総司に恋人がいたら…あんな風に抱きしめたりするのかな…
千って名前で呼んでた…
二人は恋人同士なのかな…総司が幸せならいいことなのに…喜べない…
どうしてこんなにズキズキと胸が痛いんだろう…
いつも一番近くにいたと思っていた総司が遠くにいってしまったみたいで…
「…そっ…うじ…っ…」
囁く声をさらに押し殺しひっそりと名前を呼んでも、総司には届かない。
鍵のかかるドアの向こうに行ってしまった総司を呼び戻すことなんて、私にはできない…
いつも私に向けられていた笑顔が自分だけのものじゃない…
『…っ…うっ…ヒック…』
そんな私の目からは涙が溢れた。
何でこんなに悲しいのかな…私…
記憶もないけど…今の自分もわからない…
布団で口を押さえ、気づかれないように泣くことしかできなかった。
「羽央さん?どうかしましたか大丈夫?」
夕食が運ばれても布団を被っていた私を心配して、男の看護師さんが話かけてきた。
布団から顔を出すと、泣いていたことに気付いた看護師さんは何があったのかと聞いてきたけど、上手く説明できない。
『なんでもないです…』
「そう…不安とか悲しくなったらすぐに言ってくださいね。

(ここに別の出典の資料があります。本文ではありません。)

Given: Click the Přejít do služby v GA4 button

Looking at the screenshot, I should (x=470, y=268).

」
『ありがとうございます。』
頼れるところがある…それだけで少し安心できた。私は涙を拭いて、大きく深呼吸した。
就寝時間になって廊下の小さな照明がつくだけの部屋。他の人の寝息が聞こえてくるけど、私は眠れなかった。
総司の鞄には色んな物がぎっしり入ってる。勉強する時間を割いて私に会いに来てくれてると思うと、総司の未来の邪魔までしてる気がする。
入院してる私と関わって、総司にいいことは一つもない…私と一緒だと頑張れると言ってくれたことすら、信じられなくなっていた。

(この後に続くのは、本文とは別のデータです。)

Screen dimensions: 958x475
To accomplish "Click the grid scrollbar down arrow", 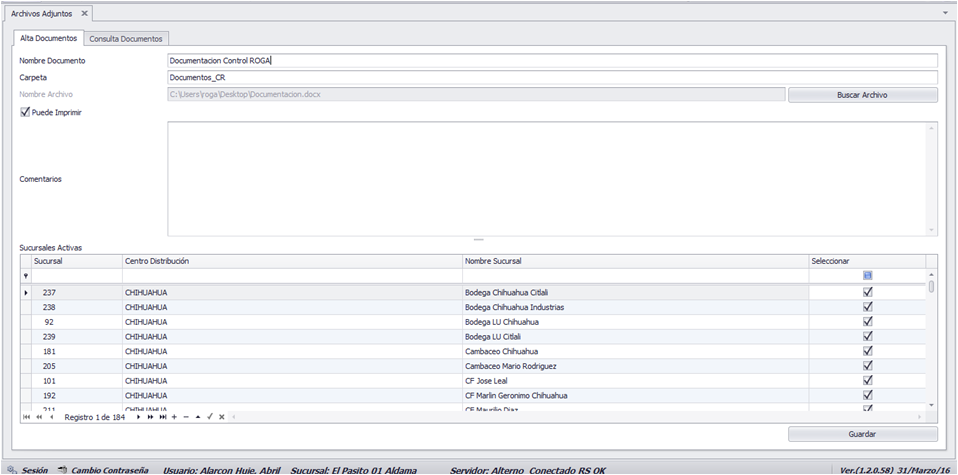I will click(x=932, y=405).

総司と千さんが抱き合う姿はなんだかお似合いで…前向きな総司と明るい千さん。総司が選ぶべきなのはきっと千さんだって…
懐中電灯の光が見えたと思ったらカーテンを開けたのは、夕食の時に声をかけてくれた看護師さん。
「羽央さん、眠れないの?」
『…はい…』
寝れる気がしなかった…看護師さんは腕時計を見ると“ちょっと待ってて”と部屋を後にした。

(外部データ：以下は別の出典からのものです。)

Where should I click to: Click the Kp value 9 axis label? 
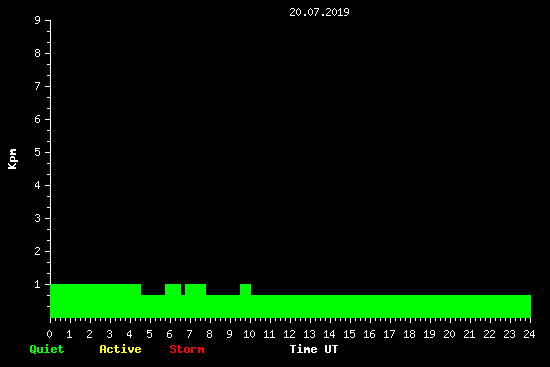tap(38, 20)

もう二時…時計の針の蛍光塗料だけが暗闇に光っていた。
看護師さんが戻ってくると、白い錠剤一粒と水を手渡された。
「先生が眠れるようにって…これを飲めば眠れるからね。」
先生が言うなら…そう思って飲み込もうとしたけど上手く飲めない。
『ごほっ…飲めない…』
舌の上に戻ってきた薬は溶けだして口中苦くて、泣きそうになった。
むせた私に息を止めて飲み込むようにと教えてくれた看護師さんは、私が飲むまで諦めなさそうだった。
仕方ない…水をごくごくと飲むと錠剤は喉を通り越していった。
ほっと息をつくと“これで眠れるからね”と看護師さんは部屋を後にした。
その言葉通り、横になるとすぐに瞼が重くなってきた…頭がぼうーとしてきて、何も考えられなくなった。